Más que una biblioteca somos un centro de cultura innovador, que conjuga la modernidad con la historia. El concepto de estantería abierta es una invitación para habitar, investigar y aproximarse a experiencias artísticas. Facilita la investigación y la colaboración en los diversos niveles de enseñanza y aprendizaje, así también posibilita el libre acceso a la información como un derecho democrático de todos los ciudadanos.

La Biblioteca de las Artes cuenta con múltiples espacios; lúdicos, recreativos y expositivos, para hacer de la mediación cultural el eje de una programación que permita la circulación de experiencias, saberes y conocimientos que acerquen a la ciudadanía a las vivencias culturales.

Entre sus fondos bibliográficos destacados se encuentra el Fondo Histórico de Diario El Telégrafo, que consiste en la colección impresa del periódico impreso desde 1889 hasta la actualidad, así como del Fondo Fotográfico que contiene 1.4 millones de fotografías que hablan de Guayaquil y Ecuador en buena parte del Siglo XX.

El edificio que alberga a la Biblioteca de las Artes fue durante 31 años sede del Banco de Descuento.
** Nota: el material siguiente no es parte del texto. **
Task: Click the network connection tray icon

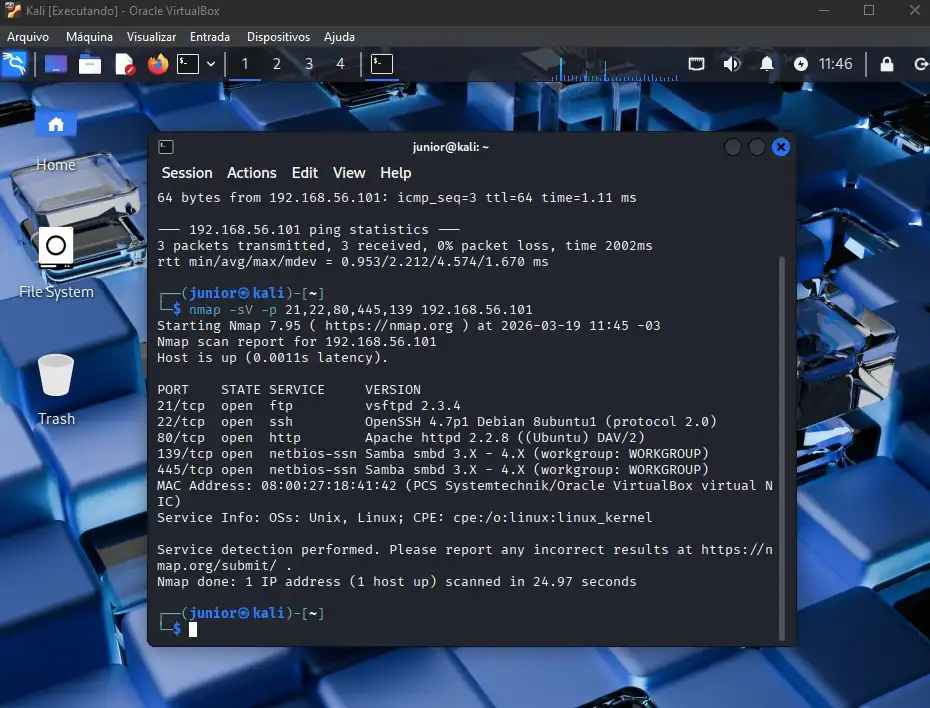Action: (x=697, y=64)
Fue diseñado por el arquitecto checoslovaco Karl Kohn en 1954 para ser matriz de la institución financiera que funcionó hasta mayo de 1985. Tras su cierre, en la sede bancaria se instalaron las oficinas de la Superintendencia de Compañías.
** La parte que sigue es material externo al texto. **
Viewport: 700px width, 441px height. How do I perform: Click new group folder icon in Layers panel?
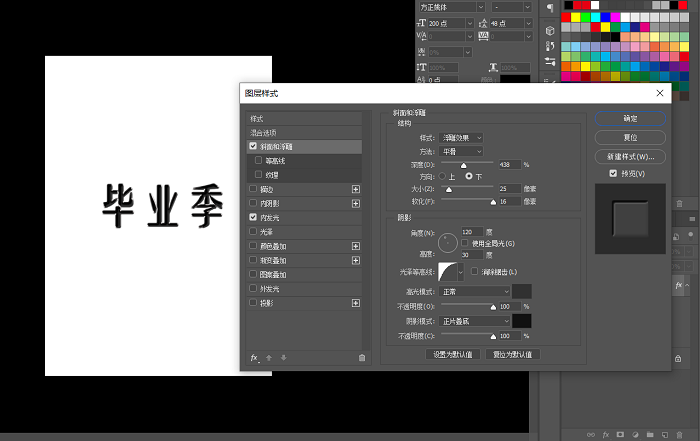pyautogui.click(x=650, y=435)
Posteriormente, el edificio fue intervenido y rehabilitado para convertirse en el recinto de uno de los proyectos emblemáticos de la Universidad de las Artes: la primera biblioteca especializada en artes del Ecuador, depositaria legal de las producciones editoriales que en Artes y Literatura se publiquen en el país y espacio de mediación cultural abierto a todo el público.